Bead: I can't help it! Gogolak is every prissy youth leader I ever had. Big Bob and Big Becky. The Zaussmeister (breaks down into sobs)
Elf: What is up with her, Austin? Is she having Nam flashbacks? Johnny! Johnny! JOHNNY!
[Pause, of course, for the Scully needing help at 450 Autumn Terrace]
Elf: It would be simple to cut this line to say, "I need Autumn tonight."
Bead: Or, conversely, "I need Autumn. No, not tomorrow, tonight."
Austin: Hey, I have a question for you two. Does all this sexism in
Arcadia offend you?
Bead: Oh, it annoys the hell out of me, but actually, it's not that far off. Behold my Proustian flashbacks. It may not be a good thing, but it's an accurate thing.
Elf: And on the plus side, Scully looks really hot in this one.
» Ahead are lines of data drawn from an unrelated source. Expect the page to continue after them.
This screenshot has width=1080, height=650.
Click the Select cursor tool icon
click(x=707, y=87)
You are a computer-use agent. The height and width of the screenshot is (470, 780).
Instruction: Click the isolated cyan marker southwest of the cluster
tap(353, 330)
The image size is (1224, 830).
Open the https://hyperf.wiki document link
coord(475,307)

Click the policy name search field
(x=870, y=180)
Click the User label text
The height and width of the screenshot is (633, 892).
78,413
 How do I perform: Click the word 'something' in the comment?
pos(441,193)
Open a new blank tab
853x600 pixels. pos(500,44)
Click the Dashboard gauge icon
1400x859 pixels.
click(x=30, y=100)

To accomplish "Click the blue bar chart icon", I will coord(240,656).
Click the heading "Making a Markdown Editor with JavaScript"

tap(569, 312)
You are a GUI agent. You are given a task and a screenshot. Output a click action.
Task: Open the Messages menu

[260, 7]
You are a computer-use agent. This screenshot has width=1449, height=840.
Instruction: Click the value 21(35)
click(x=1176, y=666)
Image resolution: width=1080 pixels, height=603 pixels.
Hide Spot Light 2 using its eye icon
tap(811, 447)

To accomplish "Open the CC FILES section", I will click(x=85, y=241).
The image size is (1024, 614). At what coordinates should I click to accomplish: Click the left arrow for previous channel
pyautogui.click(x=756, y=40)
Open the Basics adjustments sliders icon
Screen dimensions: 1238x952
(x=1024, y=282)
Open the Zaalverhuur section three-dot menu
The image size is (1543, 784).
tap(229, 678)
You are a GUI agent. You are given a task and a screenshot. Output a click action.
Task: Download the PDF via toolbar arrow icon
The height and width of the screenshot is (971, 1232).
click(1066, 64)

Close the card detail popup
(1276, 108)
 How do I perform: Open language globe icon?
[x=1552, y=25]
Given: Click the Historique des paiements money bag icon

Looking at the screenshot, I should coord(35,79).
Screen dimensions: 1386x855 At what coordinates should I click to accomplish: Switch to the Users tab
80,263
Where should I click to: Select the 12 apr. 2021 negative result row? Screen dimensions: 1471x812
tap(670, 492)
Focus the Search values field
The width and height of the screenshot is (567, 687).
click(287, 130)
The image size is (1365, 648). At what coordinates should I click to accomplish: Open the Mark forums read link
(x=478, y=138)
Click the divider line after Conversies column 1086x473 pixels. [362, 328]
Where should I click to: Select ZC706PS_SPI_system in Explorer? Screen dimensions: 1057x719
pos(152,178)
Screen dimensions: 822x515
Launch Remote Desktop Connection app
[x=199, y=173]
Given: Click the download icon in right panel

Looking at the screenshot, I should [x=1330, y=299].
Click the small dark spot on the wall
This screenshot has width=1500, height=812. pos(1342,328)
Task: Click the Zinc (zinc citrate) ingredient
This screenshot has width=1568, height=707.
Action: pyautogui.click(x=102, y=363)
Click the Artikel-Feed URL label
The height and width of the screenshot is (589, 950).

Austin: Mr. Gogolak, Mulder can't sign his paychecks over to you. He still owes the FBI 445 million dollars for Antarctica.
Bead: And for the Roche incident and for-- his entire career, basically.
Elf: Can someone please get Scully out of the closet?
[Final voice over]
Austin: Sigh. Scully as Scully is still wearing black. Why?
Bead: She's mourning Mulder's hair.
Elf: And Season Six.
Austin: And the fact that rock is dead.
Elf: Deader than dead.
Bead: As dead as the career of any Star Trek actor.